コーシンくんとがねは高校、大学のとき一番の親友だった。


その頃はコーシンくんの家に入り浸りだった。

入り浸りだったのはがねだけではなく、多くの同級生がそうだったのだけど・・・



あまりに頻繁にコーシンくんの家に入り浸っていたことは若気の至りで、その後、少しは世の常識というものを知ると、常軌を逸していたようだと思い始める。

そうすると今度は自分の幼稚さが恥ずかしくて仕方がない。

顔を合わせることが憚られた。


それに加えて、大学卒業後は将来の進路も定まらず、さ迷っていて、そのことを人に話すことが苦痛であり、かつての友人知人と顔を合わせなくなってしまう。

コーシンくんとは入れ違いに、がねが東京横浜で8年間も暮らすようにもなり、多くの人と疎遠になってしまった。

調布の国領から八代に引き上げてからも、そんな状態が続いた。


その当時、コーシンくんの母は今から思えば当然若かったわけで、病弱で活発な人ではなかったがやさしくてきれいだった。自分の子に対すると同じように接してくれて、いつでもご飯を食べさせてくれたし、コーシンくんが「泊まっていけよ」と誘ってくれれば、「うん」とそのまま泊まったことも数え切れない。


そんながねに陰であきれていたかもしれないが、おくびにもそんなそぶりを見せなかった。いつも変わらずわが子のように接してくれた。

この人が言ってくれたのが

「○ちゃんは私が作ったご飯をうまそうに食べてくれる。こんなにうまそうに食べてくれる人を他に知らない。だからご飯を食べてもらうのがうれしい」。

これは横浜のカネコくんの母親からも言われたことがあって、生来のものなのかもしれないけれど、そんな風に可愛がってもらった。

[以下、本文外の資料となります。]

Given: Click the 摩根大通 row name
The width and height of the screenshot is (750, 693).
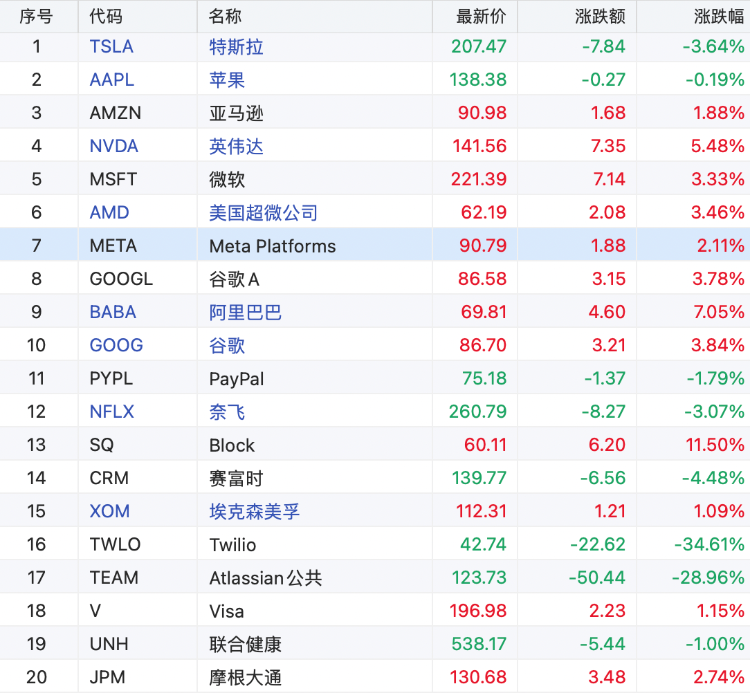Looking at the screenshot, I should (x=245, y=677).
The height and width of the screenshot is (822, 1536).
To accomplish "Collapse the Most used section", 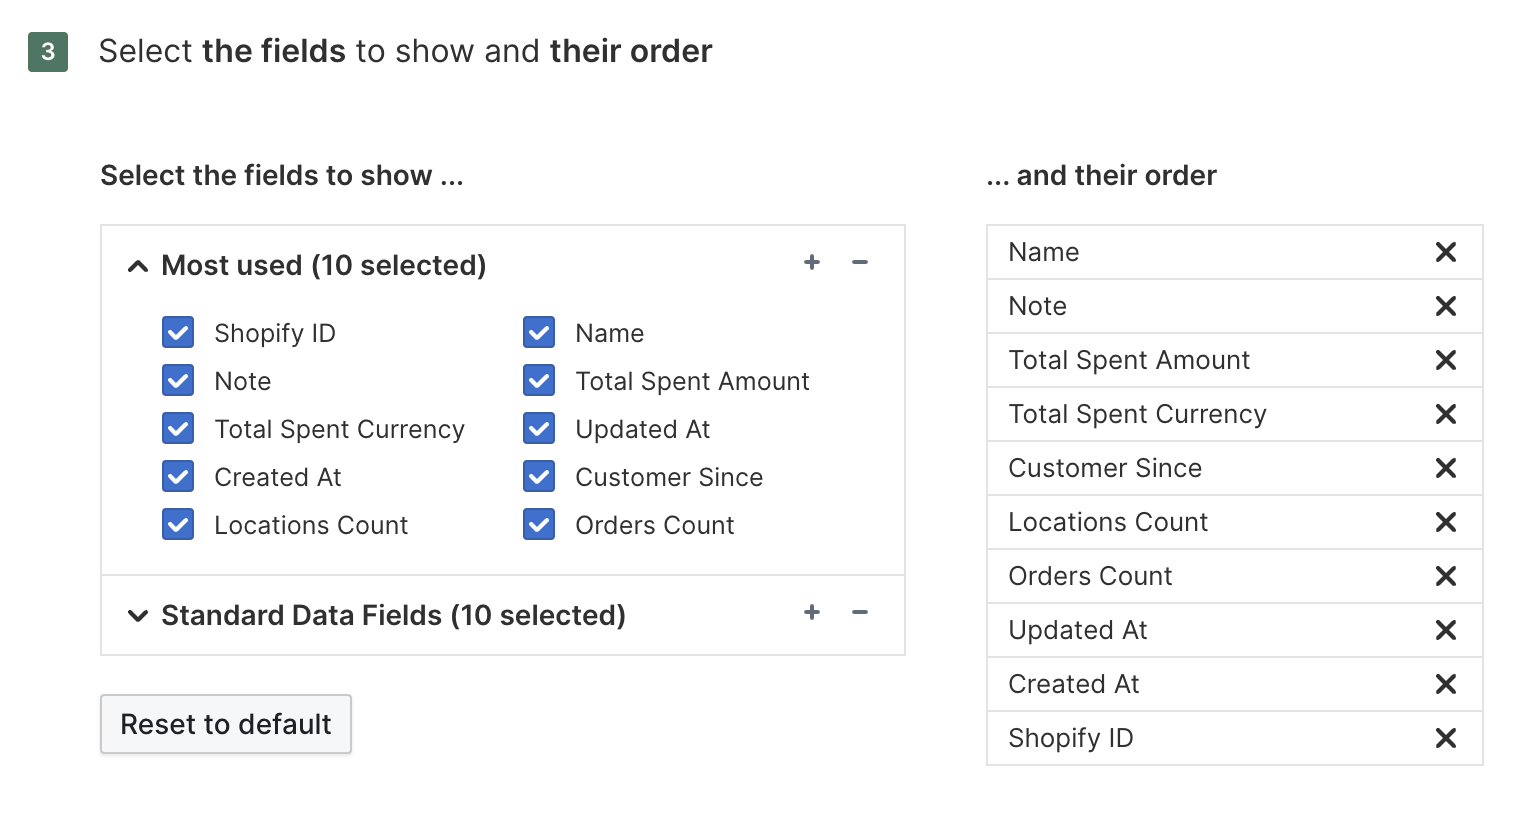I will coord(137,266).
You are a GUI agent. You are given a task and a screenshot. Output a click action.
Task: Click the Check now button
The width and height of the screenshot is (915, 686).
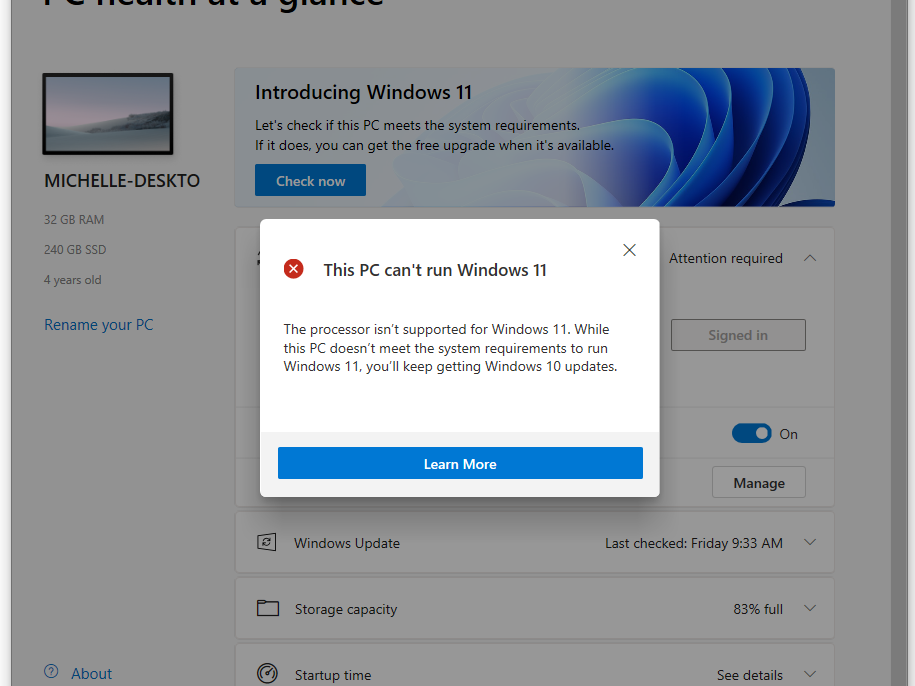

実は、40年間コーシンくんの両親にあっていなかった。

挨拶もしてなかった。

何という恩知らずなのだと自分を責める気持ちがある。

だからこそますます会えないような気がしていたのだけど。


通夜式で、コーシンくんの父親には会って無礼だったことの詫びを入れた。

以前の変わらないおおらかさで受け入れ喜んでくれた。

コーシンくんの母にも、亡くなる前に会っておくべきだっただろうか。